# Exercise instructions
Copy out exactly, and only, the lines from the one containing "Click Dartford's green 2-0 score badge" through the end of the entries. No pictures.

# Task inputs
▬▬▬▬▬▬
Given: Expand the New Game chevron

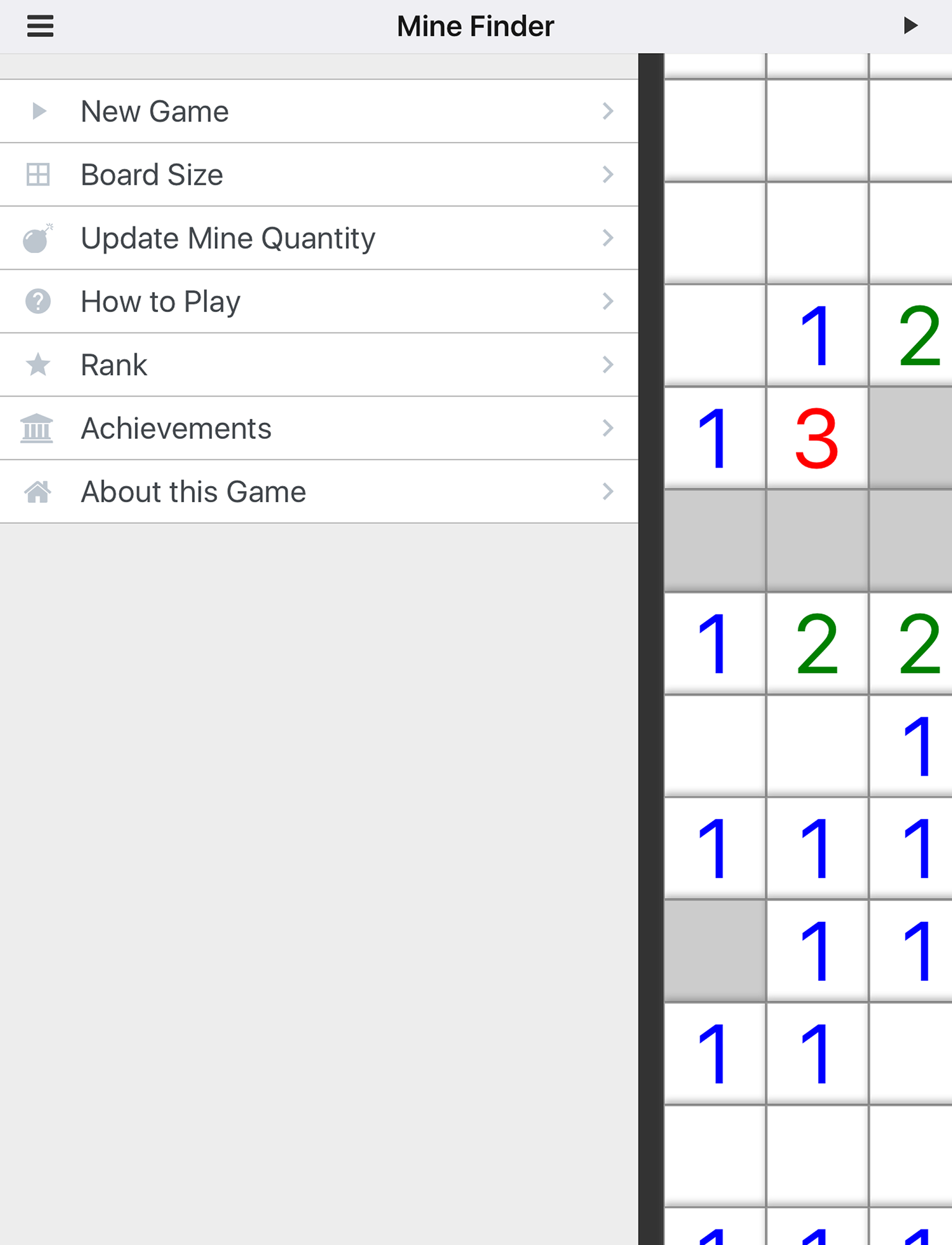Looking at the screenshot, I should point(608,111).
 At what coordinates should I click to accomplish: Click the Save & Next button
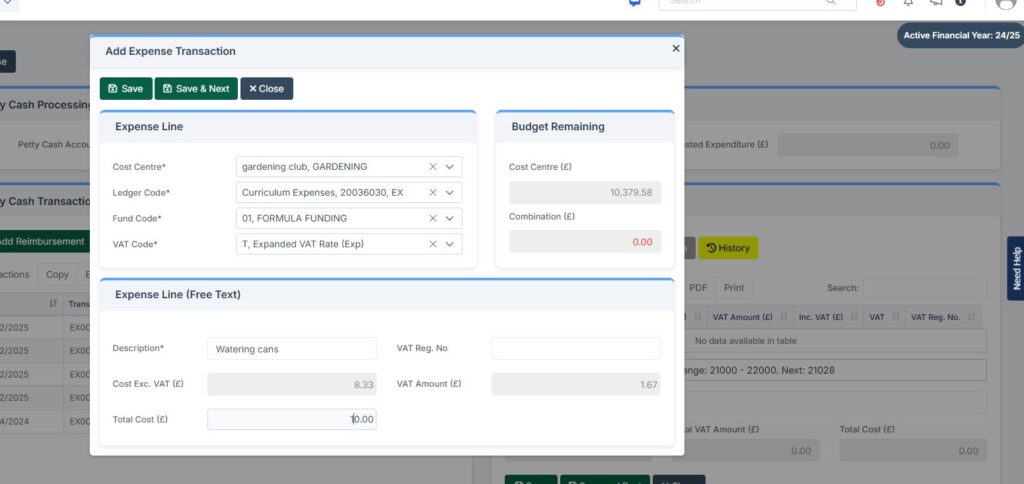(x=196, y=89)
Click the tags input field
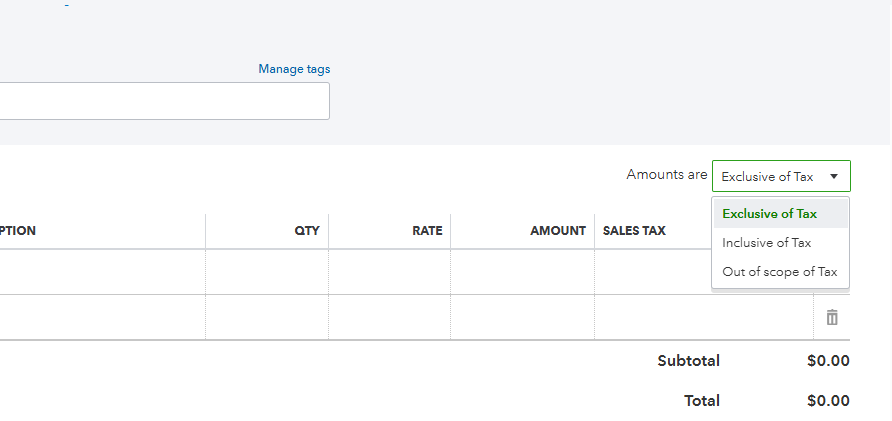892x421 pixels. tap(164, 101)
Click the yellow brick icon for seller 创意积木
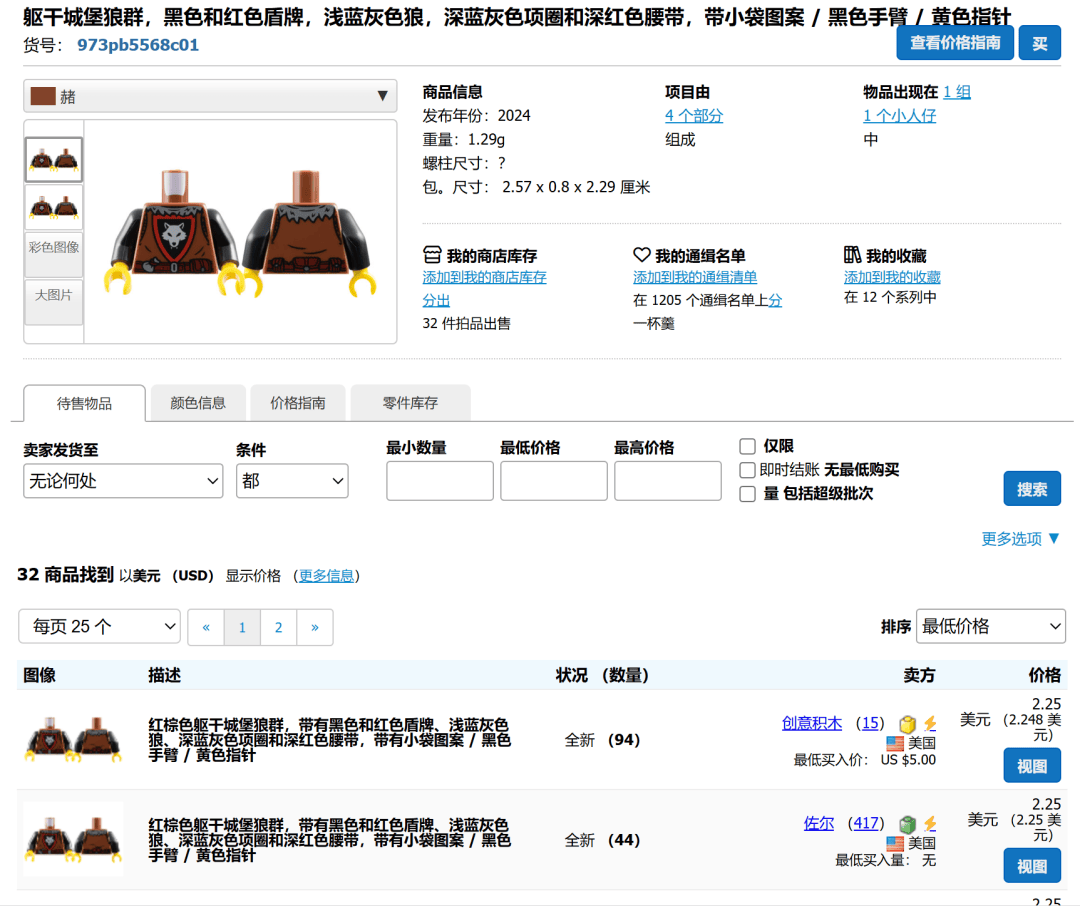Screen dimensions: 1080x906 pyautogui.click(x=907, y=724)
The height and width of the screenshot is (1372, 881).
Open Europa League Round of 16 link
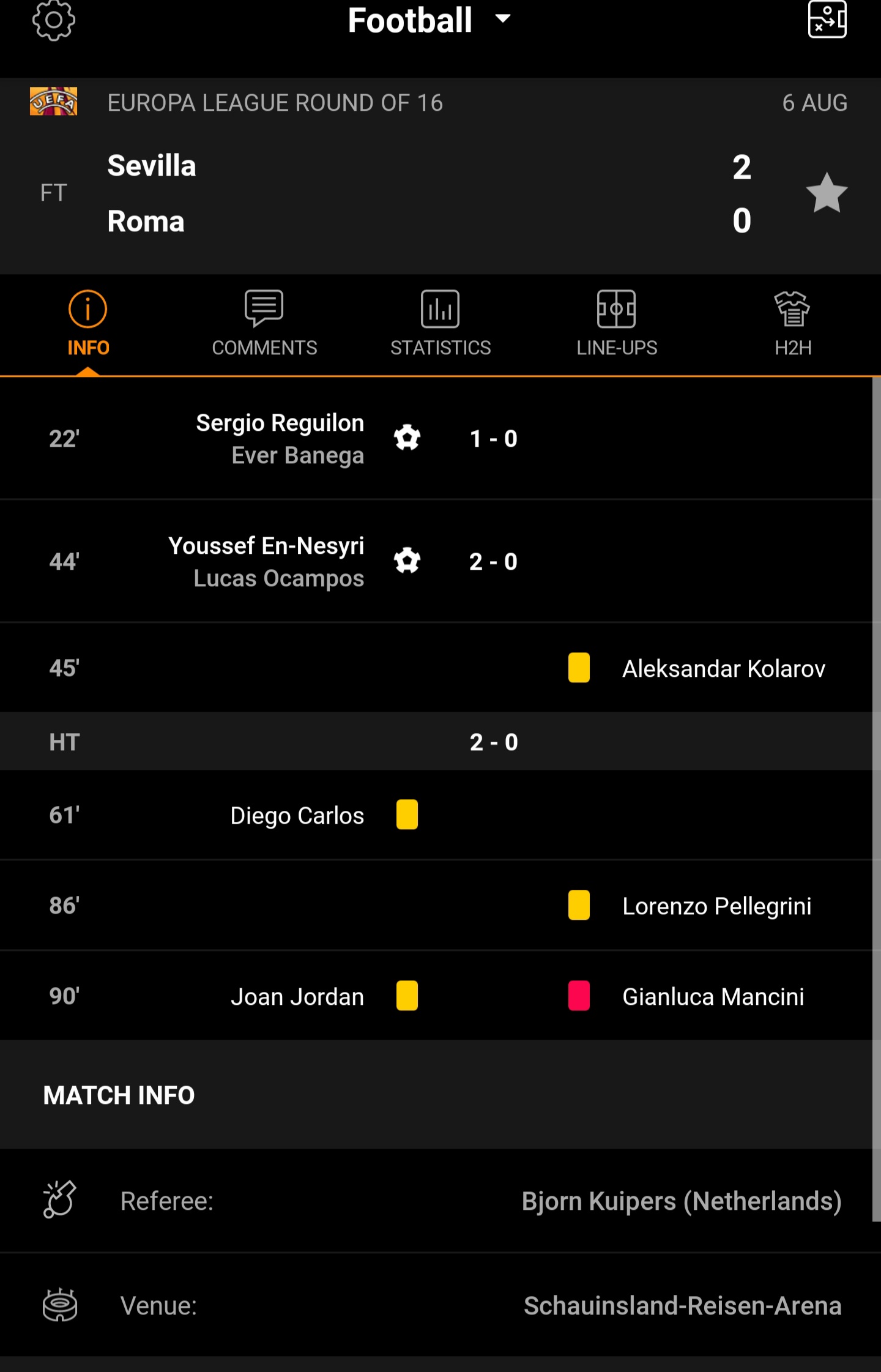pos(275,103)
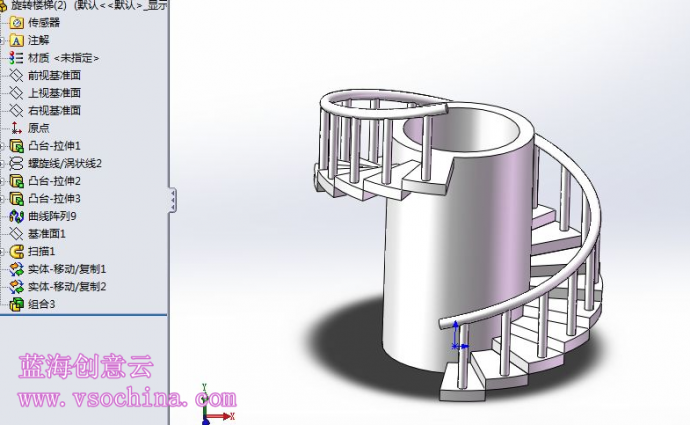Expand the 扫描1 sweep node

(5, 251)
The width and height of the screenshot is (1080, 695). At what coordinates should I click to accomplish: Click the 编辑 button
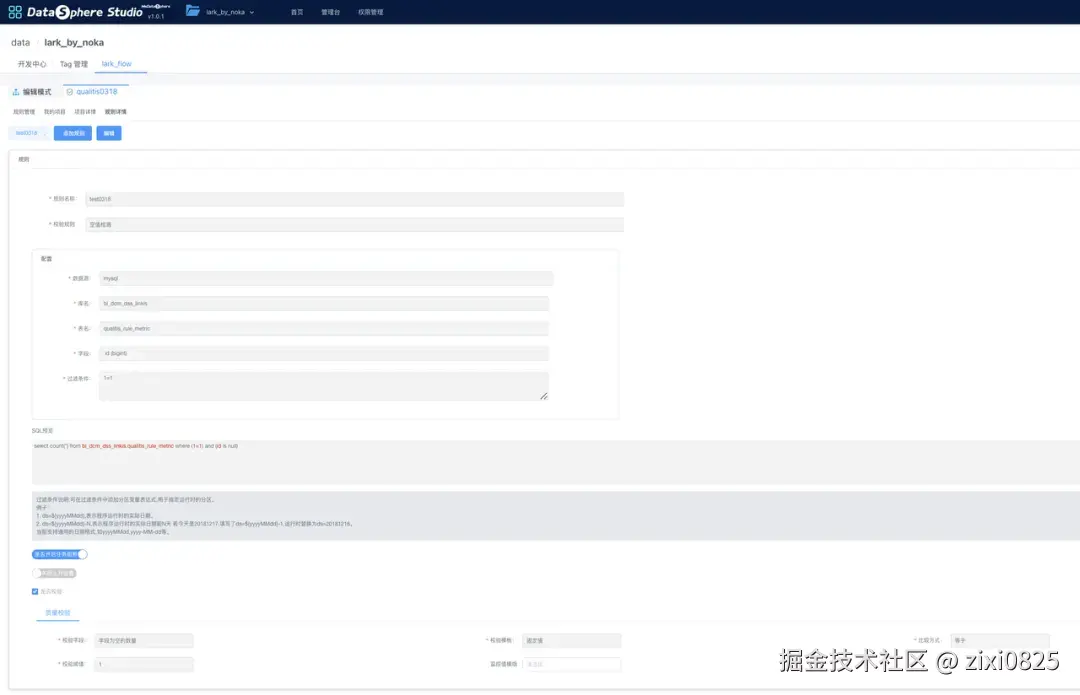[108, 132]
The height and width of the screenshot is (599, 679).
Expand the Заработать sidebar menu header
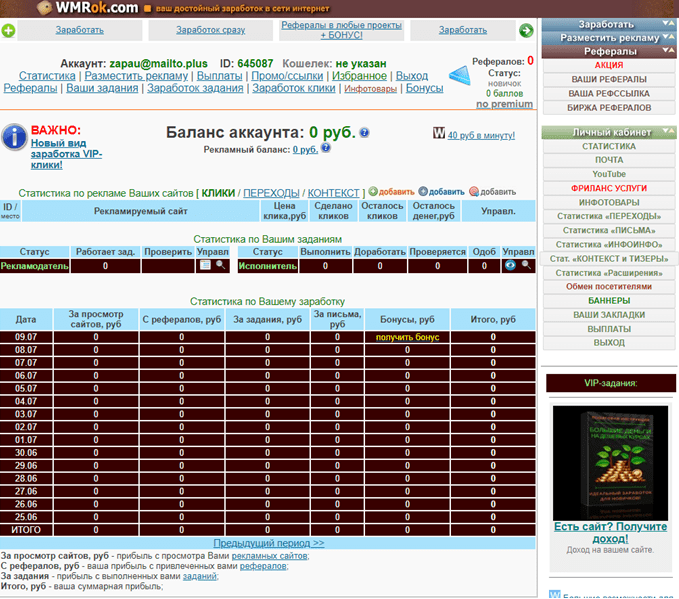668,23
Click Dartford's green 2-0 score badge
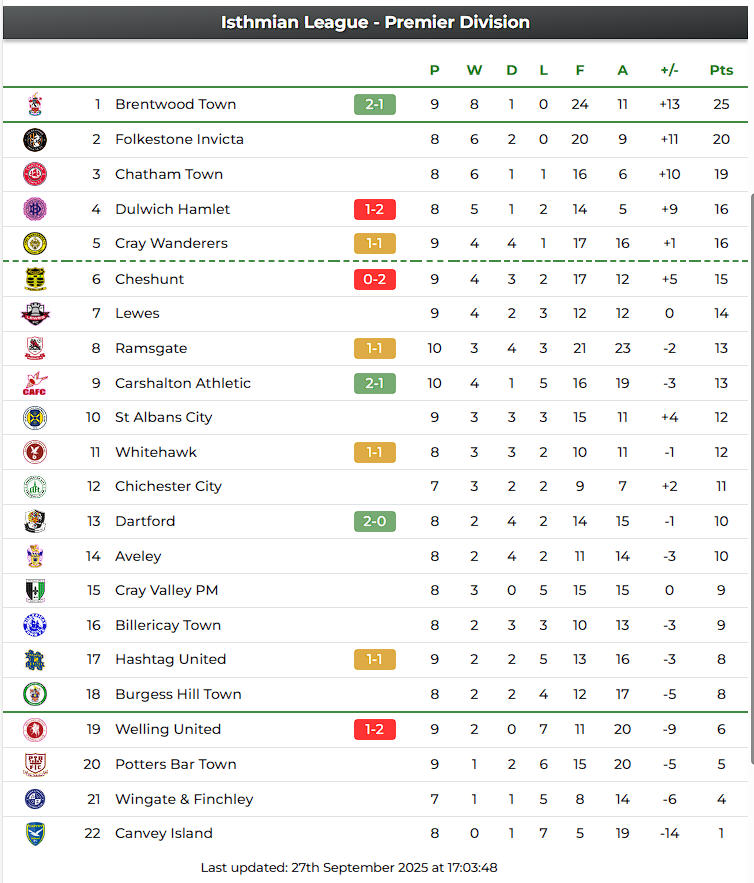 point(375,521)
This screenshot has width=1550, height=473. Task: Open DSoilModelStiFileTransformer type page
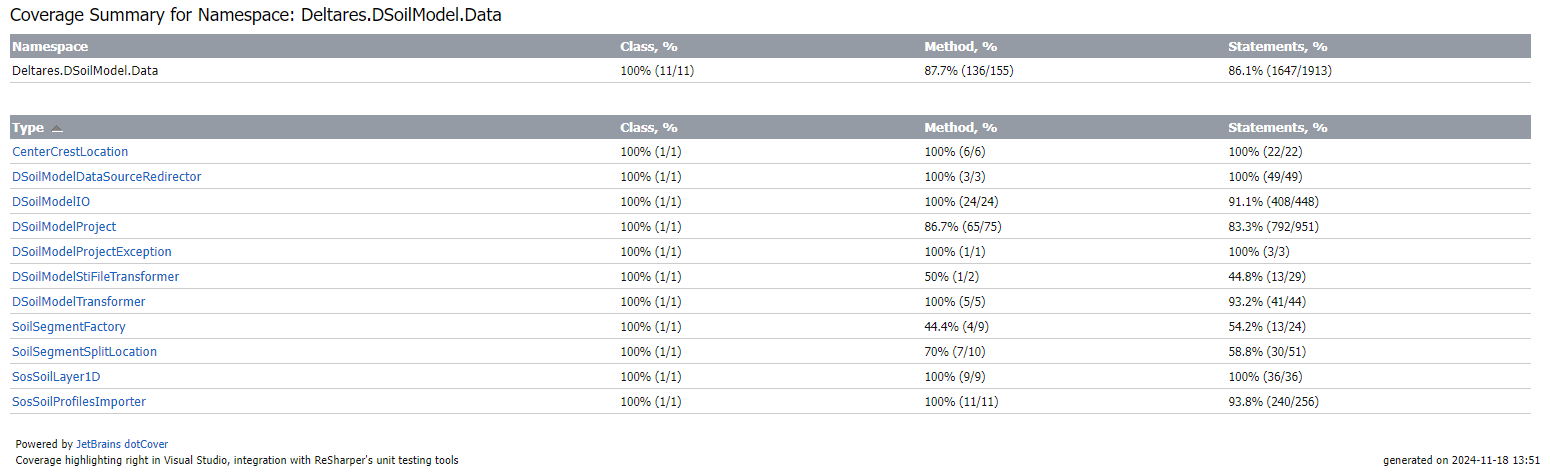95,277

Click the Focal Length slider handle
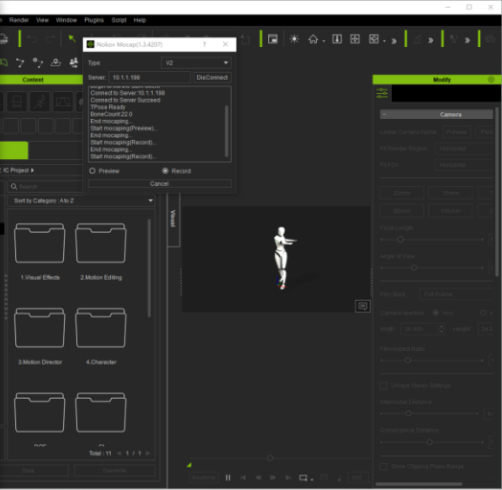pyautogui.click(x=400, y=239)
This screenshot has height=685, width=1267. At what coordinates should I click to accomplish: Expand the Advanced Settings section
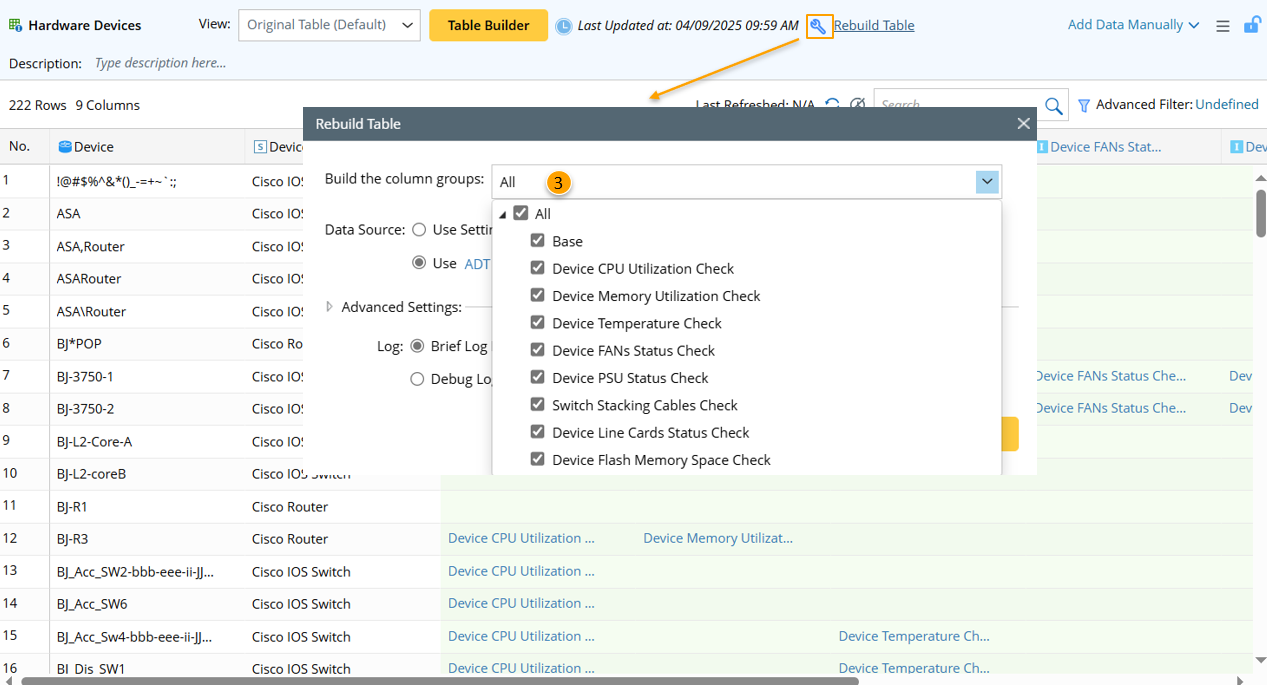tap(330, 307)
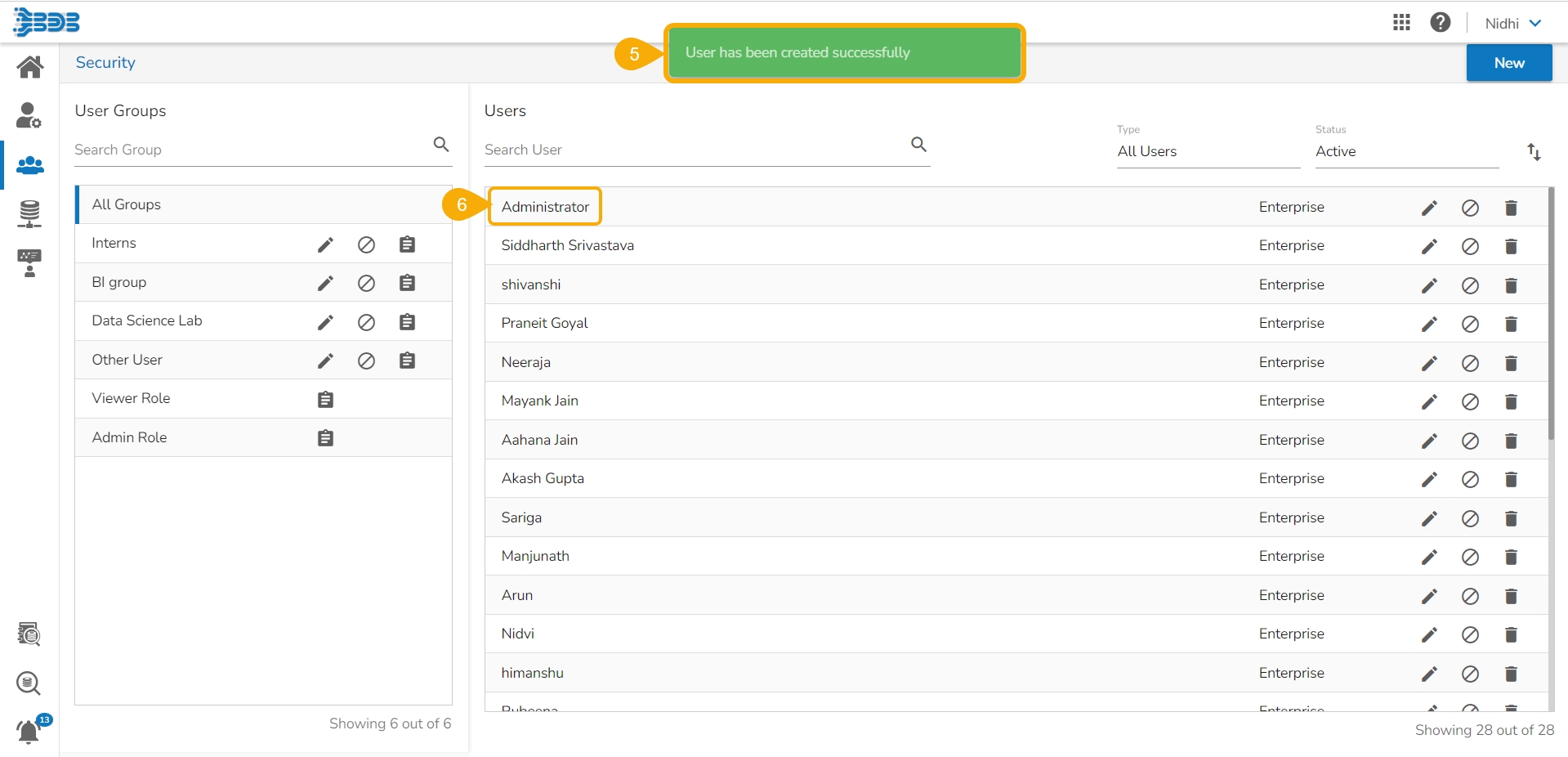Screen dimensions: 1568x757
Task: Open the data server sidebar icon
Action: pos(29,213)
▬▬▬▬▬▬
# Solution
Click Dartford's green 2-0 score badge
 point(375,521)
This screenshot has width=1550, height=473. Task: Open DSoilModelStiFileTransformer type page
95,277

Click the Focal Length slider handle
pyautogui.click(x=400, y=239)
This screenshot has height=685, width=1267. At what coordinates should I click to accomplish: Expand the Advanced Settings section
tap(330, 307)
Screen dimensions: 1568x757
Task: Open the data server sidebar icon
Action: pos(29,213)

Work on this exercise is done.